Does COVID-19 increase the risk of morbidity and mortality after liver resection?

After hepatectomy, the most life-threatening complication is post-hepatectomy liver failure (PHLF). It is known that sepsis is a major cause of PHLF. It affects Kupffer-cell function and increases the concentration of liver cytokines. leukocyte-Kupffer cell interaction leads to the release of TNFα and IL6 [4]. In a similar way, once the cascade of inflammatory reactions is triggered by SARS-COV-2 or in case of related bacterial infection, COVID-19 could be responsible for the development of PHLF. In addition, it has been found that lung injury (a common complication of COVID-19) is an independent risk factor for major morbidity and mortality after hepatectomy [5].

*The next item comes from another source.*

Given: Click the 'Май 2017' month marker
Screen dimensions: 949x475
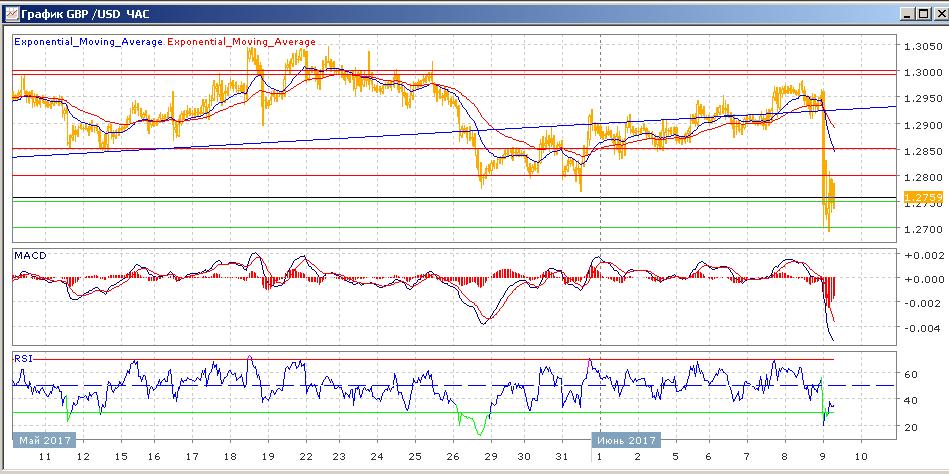Looking at the screenshot, I should click(44, 439).
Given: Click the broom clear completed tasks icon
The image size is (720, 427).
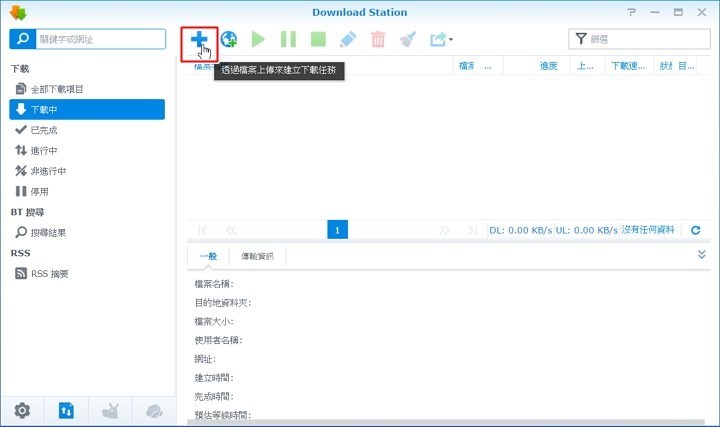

Current antiviral or antimalarial drugs used for the treatment of COVID-19, as well as antipyretic drugs that contain acetaminophen, are metabolized in the liver and could deteriorate PHLF.

Does liver resection further deteriorate the prognosis and complicate management of patients with COVID-19?

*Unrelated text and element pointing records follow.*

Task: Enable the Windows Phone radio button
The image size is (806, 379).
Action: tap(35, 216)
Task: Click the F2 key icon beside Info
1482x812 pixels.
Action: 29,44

After partial hepatectomy in rats, secretion of TNF-α and IL-6 from the remnant liver increases [6]. High concentrations of circulating TNF-α and IL-6 were also found in post-hepatectomy infections of hematoma or bilioma [7]. Therefore, hepatectomy and post-hepatectomy infectious complications could further exacerbate the severe COVID-19 inflammatory response.

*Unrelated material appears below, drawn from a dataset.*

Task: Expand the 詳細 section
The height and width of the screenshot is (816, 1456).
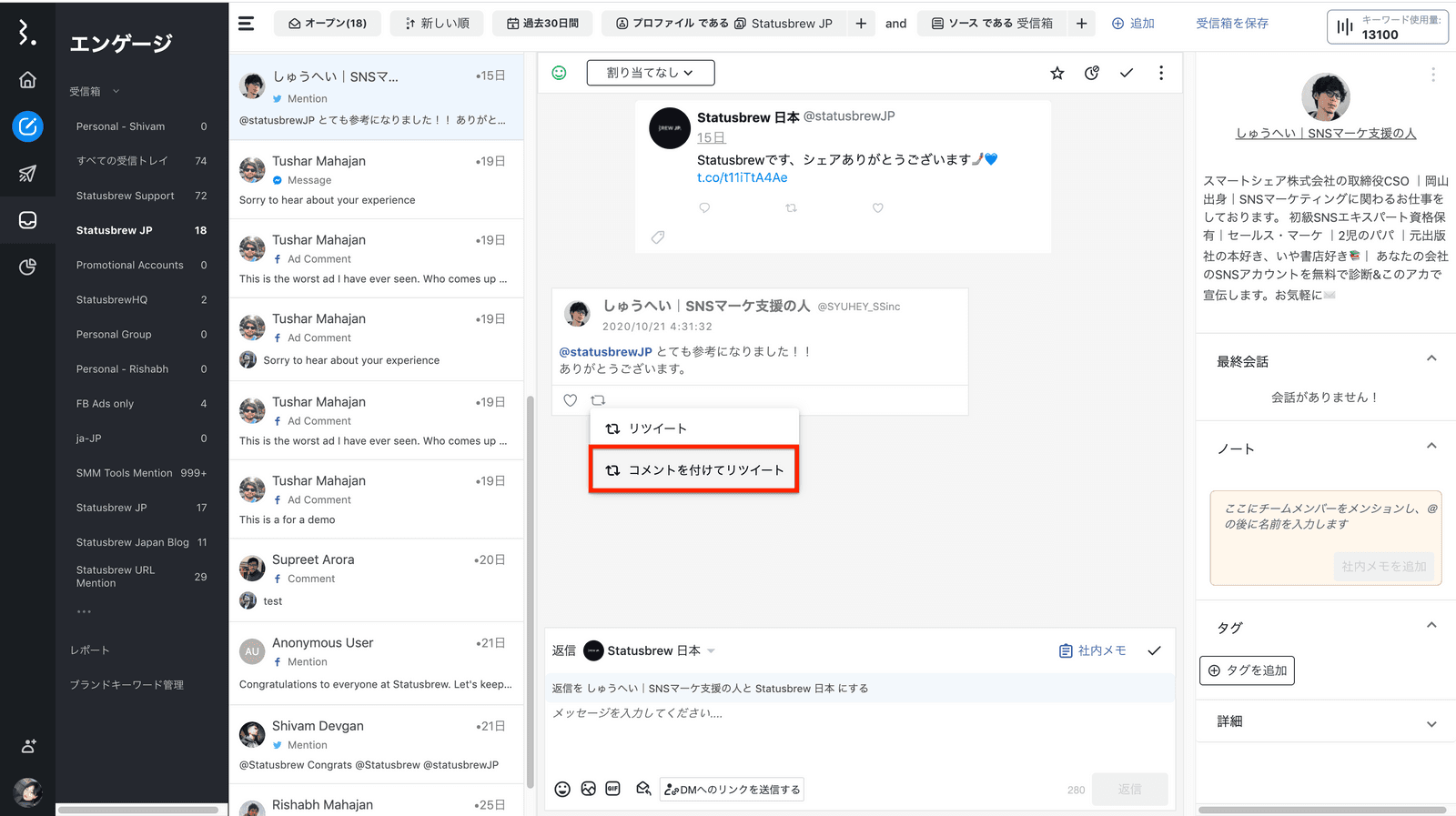Action: (x=1431, y=723)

Pulmonary complications are common after hepatectomy. Large subcostal incisions, prolonged surgery, intraoperative blood transfusion, vascular clamping and subsequent ischemia–reperfusion injury are risk factors for pulmonary injury [8, 9]. Moreover, the use of vasopressors, commonly used in case of Pringle maneuver and inferior vena cava clamping during hepatectomy, is a risk factor for pulmonary injury [8]. Hence, liver resections, especially major or complex hepatectomies, in COVID-19 patients could further deteriorate lung damage and complicate its management.

In conclusion, should we keep operating on scheduled liver cancer patients?

There is some evidence to suggest that liver resection in patients with COVID-19, could aggravate the severity of COVID-19 and complicate its management. Conversely, COVID-19 may increase the risk of morbidity and mortality after hepatectomy (Fig. 1).

Fig. 1
figure 1

Liver resection and COVID 19 possible mechanisms for mutual aggravation: COVID-19 2019 novel coronavirus disease, SARS-COV-2 severe acute respiratory syndrome coronavirus 2, ACE2 Angiotensin-Converting Enzyme 2, PHLF post hepatectomy liver failure, IL-1 Interleukin-1, TNF-α Tumor necrosis factor-α, IL-6: Interleukin-6

Due to the risk of contamination by SARS-COV-2 before, during or after hospitalization, we believe that liver surgery for cancer should be postponed for patients at high risk of postoperative complications and severe COVID-19, including elderly patient with comorbidities and chronic liver disease. For these high-risk patients, an alternative treatment, when available, should be undertaken. On the other hand, minor and simple resections (≤ 3 segments) i.e. left lobe laparoscopic resection for a small cholangiocarcinoma or colorectal liver metastases developed on a normal liver in a relatively young patient without comorbidities could be authorized during this outbreak.

Finally, it is urgent to understand the impact of COVID-19 in liver cancer patients who undergo surgery. Therapeutic strategies must be adapted to this pandemic, balancing the benefit of liver cancer resection against the risk incurred by the patient during the COVID-19 outbreak.